Foreign minister Bruno Rodríguez called a news conference to again deny involvement and defend his country's efforts to assist in the US investigation.

"The ministry of foreign affairs strongly protests and condemns this unfounded and unacceptable decision as well as the pretext used to justify it," Rodriguez said.

The state department said the US was cooperating with that investigation while conducting its own. Officials have said there was still no evidence of the source of the attack. Speculation has included the possibility of some form of sonic weapon and a surveillance operation that went wrong.

US officials said they were confident that the incidents were targeted attacks, pointing out that some of the affected diplomats had been staying in a hotel, where none of the hotel workers seem to have been affected. The Associated Press reported over the weekend that US intelligence officials were among the first to be affected. The incidents began late last year with the last being recorded in August.

The state department said 22 of its personnel had been affected, an increase of one since Friday. An official said that the new victim had experienced health problems in January but only now has a determination been made that they were connected to the other health incidents.

"We have underscored repeatedly to the Cuban government its responsibility for the safety, wellbeing, security and protection of our diplomatic staff under the Vienna Convention in Havana," the state department official said. "We will need full reassurances from the Cuban government these attacks will not continue before we even contemplate returning personnel."

The moves deliver a significant blow to the rapprochement between the Washington and Havana that was launched by Barack Obama and Cuba's president Raúl Castro in 2015.

Democratic congressman Eliot Engel criticized the decision to expel the Cuban officials.

"It appears that this plays right into the hands of a potential rogue actor - Russia, perhaps - that is trying to create a further wedge between our two countries and other nations in the hemisphere. We need to be smart and thoughtful in responding to these attacks. Unfortunately, today's response was extremely shortsighted."

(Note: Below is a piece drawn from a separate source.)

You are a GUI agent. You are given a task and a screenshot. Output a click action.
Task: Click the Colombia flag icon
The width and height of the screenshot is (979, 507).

Geoff Thale at the Washington Office of Latin America [Wola], a human rights think-tank, said that there was no logic to the move.

"The United States is using the confusion and uncertainty surrounding these events as justification to take a big step backwards in US-Cuban relations," he said. "This doesn't serve our national interests, or our diplomacy, and it most certainly doesn't do anything to help advance human rights or a more open political climate in Cuba."